The school has a state-of-the-art stadium and running track. The ice hockey team plays off campus at nearby Dorset Park in the City of South Burlington's Cairns Arena, shared with the CVU Redhawks and Saint Michael's College Purple Knights (as home ice, along with a few other teams). SBHS's chief athletic rivals in the Division I Metro Conference are Essex High School, Champlain Valley Union High School, Burlington High School, Mount Mansfield Union High School, BFA-St. Albans and nearby private Catholic Rice Memorial High School.

Some of the school's notable former athletes include longtime Clemson Tigers baseball coach Jack Leggett, former Boston Red Sox major league relief pitcher Mike Rochford, current minor league pitcher Casey Harman and France national baseball team pitcher Owen Ozanich.
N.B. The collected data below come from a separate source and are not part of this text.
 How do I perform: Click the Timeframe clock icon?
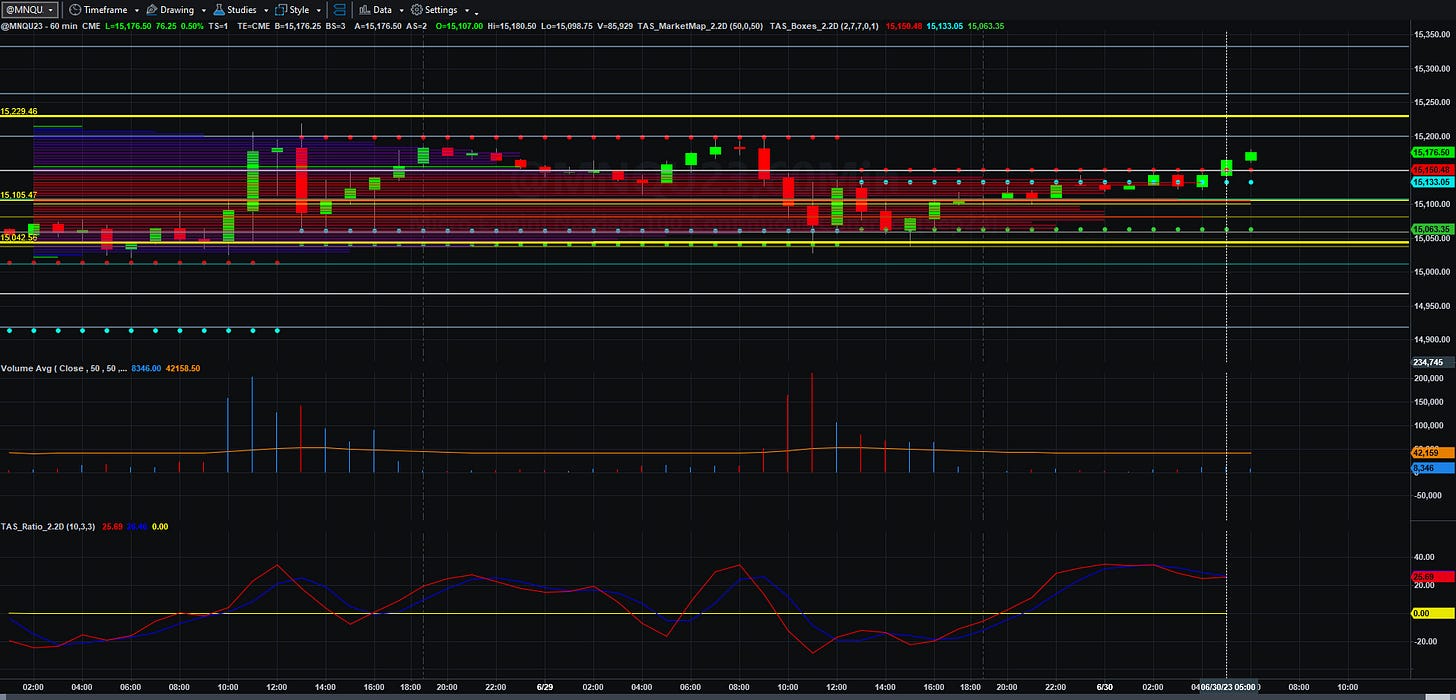click(x=75, y=10)
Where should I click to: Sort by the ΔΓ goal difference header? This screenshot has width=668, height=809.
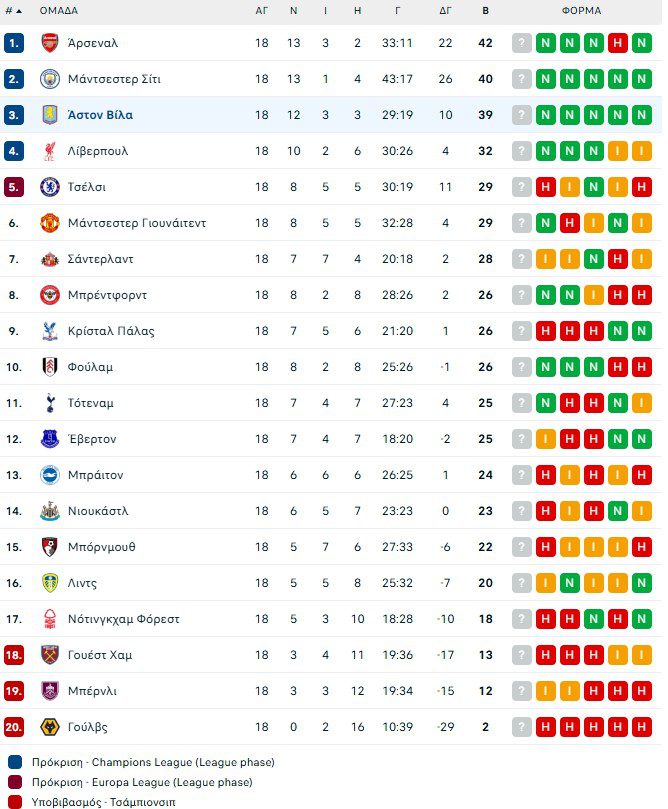(445, 11)
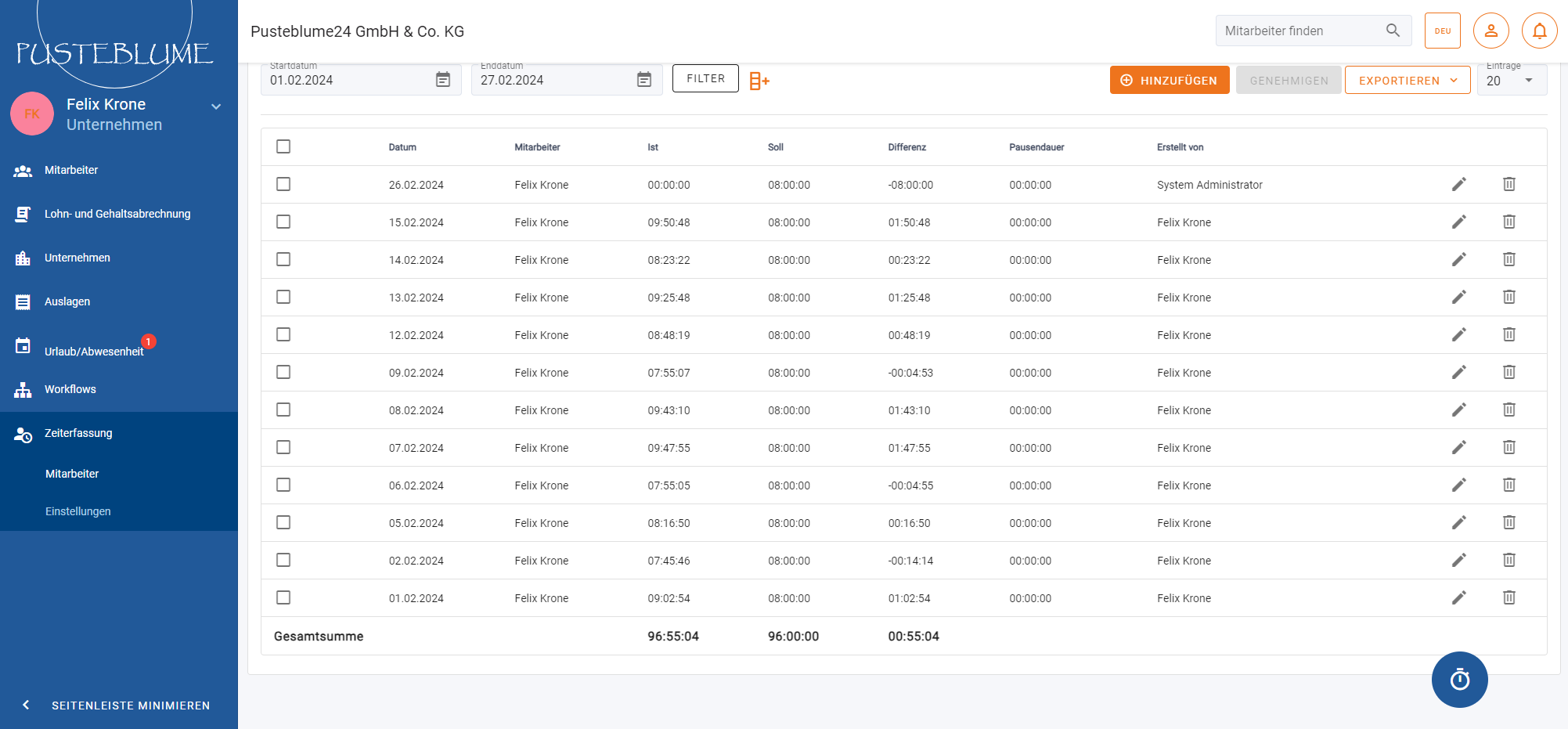
Task: Open the floating stopwatch timer button
Action: [1459, 680]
The school has won many Vermont state championships in almost every sport.

SBHS has funded clubs for sports that are unconventional in the United States such as cricket, ultimate frisbee, and rugby. Rugby players from the school have formed a combined team with students from Champlain Valley Union High School and played other teams from across the region. The cricket team has played another club team of students based in Essex, Vermont at Fort Ethan Allen.

For the 2018 Fall season, low roster numbers forced South Burlington and Burlington High School's football programs to field a co-op team. The team is called the "Seawolves", a portmanteau of the school's mascots, Burlington's Seahorses and South Burlington's Wolves.

== Drama and music ==

===Drama===
The drama club produces three shows annually: a musical in the fall and one-act plays in the spring.

====List of musicals====
- 2004 - Footloose
- 2005 - Grease
- 2006 - Anything Goes
- 2007 - Seussical The Musical
- 2008 - Into the Woods
- 2009 - Guys and Dolls
- 2010 - Beauty and the Beast
- 2011 - Once On This Island
- 2012 - Legally Blonde
- 2013 - Urinetown
- 2014 - Bring It On the Musical
- 2015 - The Boy Friend
- 2016 - Sister Act
- 2017 - The Addams Family
- 2018 - Man of La Mancha
- 2019 - Beauty and the Beast
- 2021 - Little Shop of Horrors
- 2022 - Once Upon a Mattress
- 2023 - 25th Annual Putnam County Spelling Bee
- 2024 - Mean Girls

Notable South Burlington High School drama alumni include Kerstin Anderson, who starred as Maria Von Trapp in the 2015 U.S. national tour of The Sound of Music, for which she received warm praise. She made her Broadway debut as the alternate for Eliza Doolittle in the 2018 revival of My Fair Lady.

===Music ensembles===
- There are five vocal ensembles: the Mixed Chorus, Concert Chorus, Men's Acapella, Women's Acapella (The Howlers), and the highest choir, the Chamber Singers.
- There are six instrumental groups: the Concert Band, Symphonic Band, Wind Ensemble, the Jazz Improvisation Ensemble ("B" band), the Jazz Ensemble ("A" band), and the World Drumming Ensemble.